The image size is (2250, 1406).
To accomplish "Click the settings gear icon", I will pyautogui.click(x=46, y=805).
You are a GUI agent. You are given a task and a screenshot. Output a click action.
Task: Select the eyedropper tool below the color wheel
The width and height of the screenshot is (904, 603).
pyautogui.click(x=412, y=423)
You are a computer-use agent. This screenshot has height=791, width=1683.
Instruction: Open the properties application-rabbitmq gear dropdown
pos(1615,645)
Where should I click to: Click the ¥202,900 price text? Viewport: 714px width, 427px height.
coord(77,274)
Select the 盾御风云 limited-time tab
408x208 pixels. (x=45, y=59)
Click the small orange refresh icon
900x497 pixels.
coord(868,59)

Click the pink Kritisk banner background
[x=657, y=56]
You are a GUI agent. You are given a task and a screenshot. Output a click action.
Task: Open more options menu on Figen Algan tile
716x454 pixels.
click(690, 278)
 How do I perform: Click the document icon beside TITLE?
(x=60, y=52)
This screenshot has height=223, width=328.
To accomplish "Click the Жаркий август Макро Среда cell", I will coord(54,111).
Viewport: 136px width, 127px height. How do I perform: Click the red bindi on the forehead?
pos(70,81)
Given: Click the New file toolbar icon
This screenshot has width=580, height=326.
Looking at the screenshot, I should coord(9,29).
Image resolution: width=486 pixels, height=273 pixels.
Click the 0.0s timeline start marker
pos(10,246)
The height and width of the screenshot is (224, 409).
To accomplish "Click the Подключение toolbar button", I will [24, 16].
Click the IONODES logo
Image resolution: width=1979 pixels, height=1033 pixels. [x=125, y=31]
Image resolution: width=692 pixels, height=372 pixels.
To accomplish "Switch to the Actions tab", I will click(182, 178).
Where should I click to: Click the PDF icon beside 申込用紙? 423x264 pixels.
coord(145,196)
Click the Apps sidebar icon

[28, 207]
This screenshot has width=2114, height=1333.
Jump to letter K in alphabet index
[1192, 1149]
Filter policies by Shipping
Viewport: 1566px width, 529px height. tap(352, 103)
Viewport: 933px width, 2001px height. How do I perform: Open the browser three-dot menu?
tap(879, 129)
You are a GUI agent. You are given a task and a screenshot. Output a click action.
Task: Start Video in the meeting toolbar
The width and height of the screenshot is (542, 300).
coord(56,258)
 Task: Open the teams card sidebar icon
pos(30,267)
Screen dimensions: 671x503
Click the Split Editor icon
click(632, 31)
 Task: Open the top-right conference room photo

# Do this:
Rewrite the records from the beginning through the line containing "pyautogui.click(x=412, y=423)", both included, with the requests kept in place. Offset every coordinate in the answers by 9.

# Correct output:
The image size is (2250, 1406).
To accomplish "Click the settings gear icon", I will pyautogui.click(x=55, y=814).
You are a GUI agent. You are given a task and a screenshot. Output a click action.
Task: Select the eyedropper tool below the color wheel
The width and height of the screenshot is (904, 603).
pyautogui.click(x=421, y=432)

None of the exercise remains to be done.